Quoted text
** START **

WKB Approximation Solver Online Free
WKB Approximation Solver computes energy levels for a quantum particle in a harmonic oscillator, aiding quantum mechanics and molecular physics studies.
Formulas Used in WKB Approximation Solver
The calculator uses the WKB approximation for a harmonic oscillator potential:
WKB Quantization Condition:
\\[ \int_{x_1}^{x_2} \sqrt{2 m [E_n – V(x)]} \, dx = \left( n + \frac{1}{2} \right) \pi \hbar \\]Harmonic Oscillator Potential:
\\[ V(x) = \frac{1}{2} m \omega^2 x^2 \\]Energy Levels (Harmonic Oscillator):
\\[ E_n = \left( n + \frac{1}{2} \right) \hbar \omega \\]Classical Turning Points:
\\[ x_{1,2} = \pm \sqrt{\frac{2 E_n}{m \omega^2}} \\]Where:
- \\( E_n \\): Energy of the \\( n \\)-th level (eV)
- \\( n \\): Quantum number (0, 1, 2, …)
- \\( m \\): Particle mass (kg)
- \\( \omega \\): Angular frequency (rad/s)
- \\( \hbar \\): Reduced Planck’s constant (\\( 1.0545718 \times 10^{-34} \, \text{J·s} \\))
- \\( x_1, x_2 \\): Classical turning points (nm)

** END **

To do
Edit the stretch of the WKB solver page from "Formulas Used in" through "Angular frequency (rad/s)", putting "Mass of the particle" in place of "Particle mass".

Data excerpt
** START **

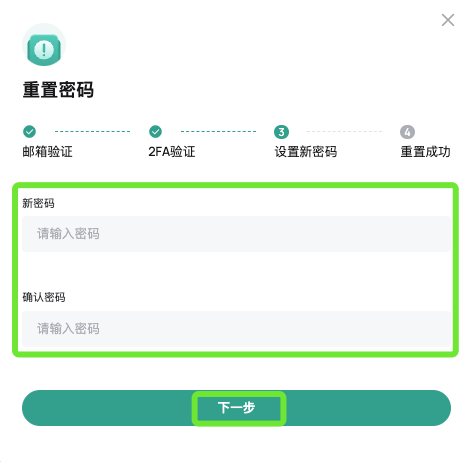This screenshot has width=472, height=462.
Task: Focus the 新密码 password input field
Action: (236, 234)

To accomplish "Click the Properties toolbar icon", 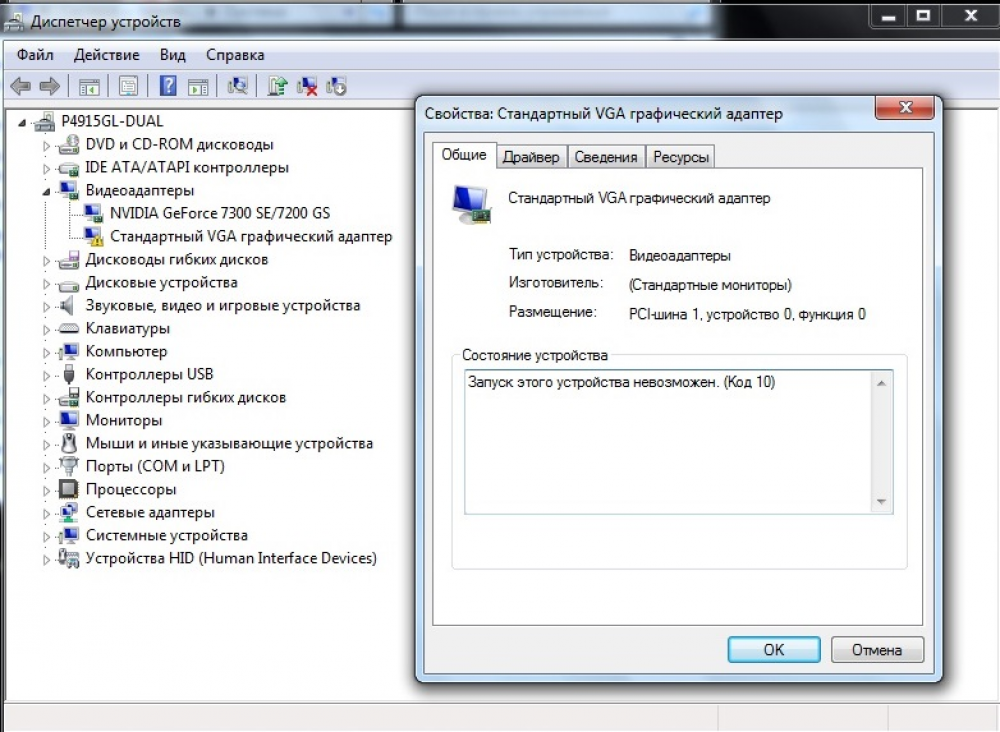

** END **

Final answer
Formulas Used in WKB Approximation Solver
The calculator uses the WKB approximation for a harmonic oscillator potential:
WKB Quantization Condition:
\\[ \int_{x_1}^{x_2} \sqrt{2 m [E_n – V(x)]} \, dx = \left( n + \frac{1}{2} \right) \pi \hbar \\]Harmonic Oscillator Potential:
\\[ V(x) = \frac{1}{2} m \omega^2 x^2 \\]Energy Levels (Harmonic Oscillator):
\\[ E_n = \left( n + \frac{1}{2} \right) \hbar \omega \\]Classical Turning Points:
\\[ x_{1,2} = \pm \sqrt{\frac{2 E_n}{m \omega^2}} \\]Where:
- \\( E_n \\): Energy of the \\( n \\)-th level (eV)
- \\( n \\): Quantum number (0, 1, 2, …)
- \\( m \\): Mass of the particle (kg)
- \\( \omega \\): Angular frequency (rad/s)